“Evlenilecek kız; eğlenilecek kız var” diyenlere; Nar-ı Aşk cevap!..

- “Resimlerimdeki kadınların her birini Havva’ya öykünen, Adem’siz saklı cennetlerinde büyük bir tutku ve cesaretle; ama tek başlarına acımasızca ve hiç utanmadan, Adem’lerine bakan ve onları günaha davet eden modern Havva’lar olarak yorumlayabiliriz...” diyor Gözde Baykara;

- “Kimi zaman çıplak, kimi zaman çekici bir etkiyle giydirilerek, sadelikleri lüksleştirilmiş ve tuvalin içinde konumlandırılmış bu modern kadınlar, hem kendilerini seyirlik bir nesne olarak kabul etmekte, hem de her ne kadar savunmasız bir şekilde izleniyor olsalar da, sahip olunamayacak kadar ulaşılması imkansız bir yerde durmaktadırlar...

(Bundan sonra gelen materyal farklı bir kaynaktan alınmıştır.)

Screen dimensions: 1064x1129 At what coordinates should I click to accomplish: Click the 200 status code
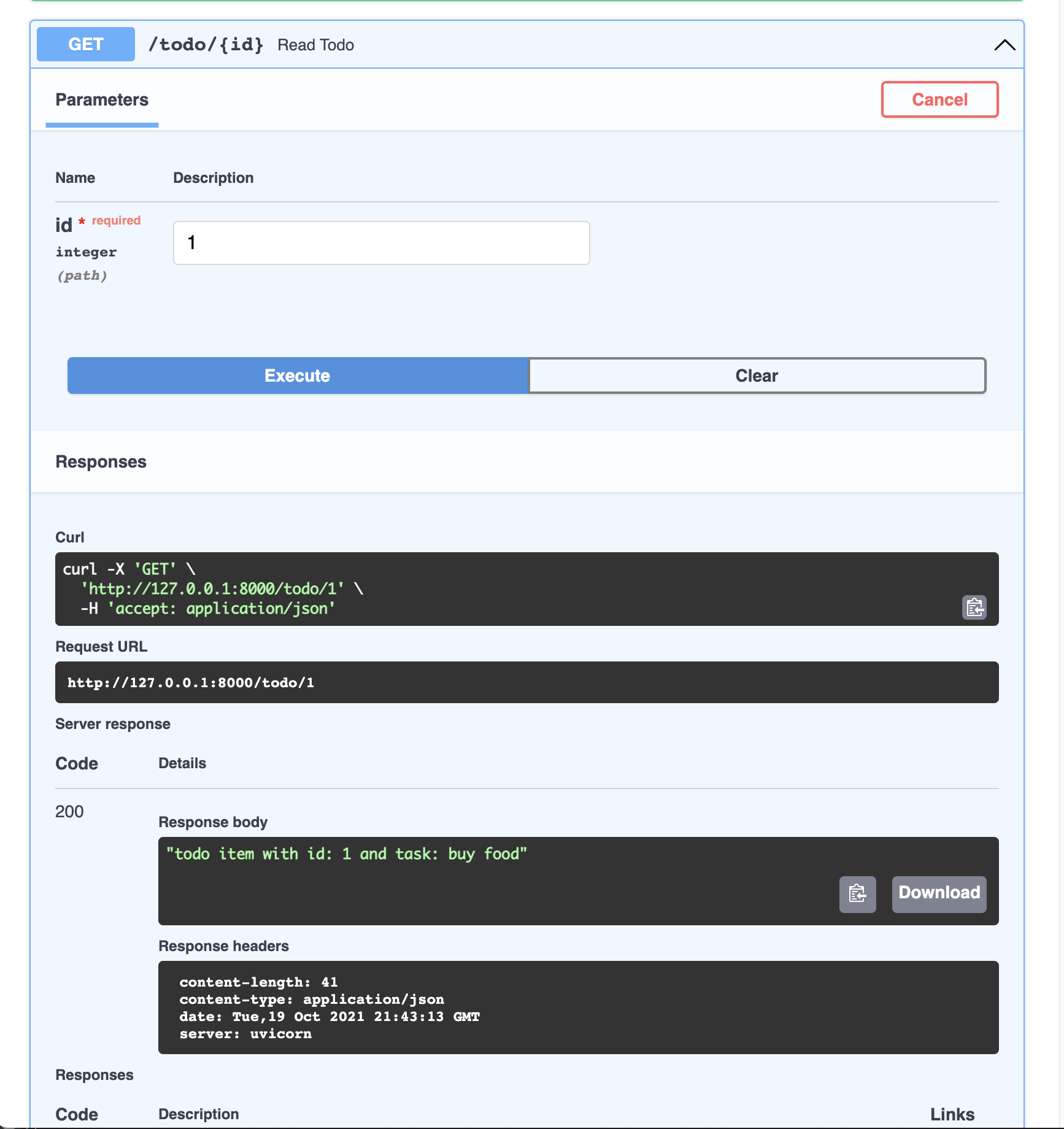click(69, 812)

Çünkü onlara sahip olmak için, ellerinde tuttukları elmaya uzanmak, ya da vücutlarına dolanmış yılana dokunmak, kısacası günahlarına ortak olup bedelini de beraber ödemek zorundadır izleyicisi...”

***


Nikos Kazancakis’in Zorbası’nın “kadın”la ilgili tiradından esintiler taşıyan ama, onun çok daha ötesinde, çok daha gerçekçi bir kadın tasviri Gözde Baykara’nın “tuvallerindeki kadını” anlatırken anlattığı “kadın” tasviri...

O tasvirin son kelimesi olan “izleyici” sözcüğü yerine “erkek” kelimesini yerleştirin, “kadın”ı anlarsınız...

Bir zamanlar “evlenilecek kadın, eğlenilecek kadın vardır” diyenlere cevabı; ressam Gözde Baykara Nar-ı Aşk isimli resim sergisi için söylediği bu sözlerle veriyor...

***


Yıllardır kadını anlatırken, kadının içinde farklı görünen her kadından bir miktar olduğunu anlatmaya çalışırdım...

Kadının içindeki anaçlıkla, onun içindeki hafif meşreplik, ruhundaki kararlılıkla, cesaret ve seksilik at başı giderdi...

Kadını muhteşem yapan zıtların birlikteliğindeki, tarifsiz bu sentezdi...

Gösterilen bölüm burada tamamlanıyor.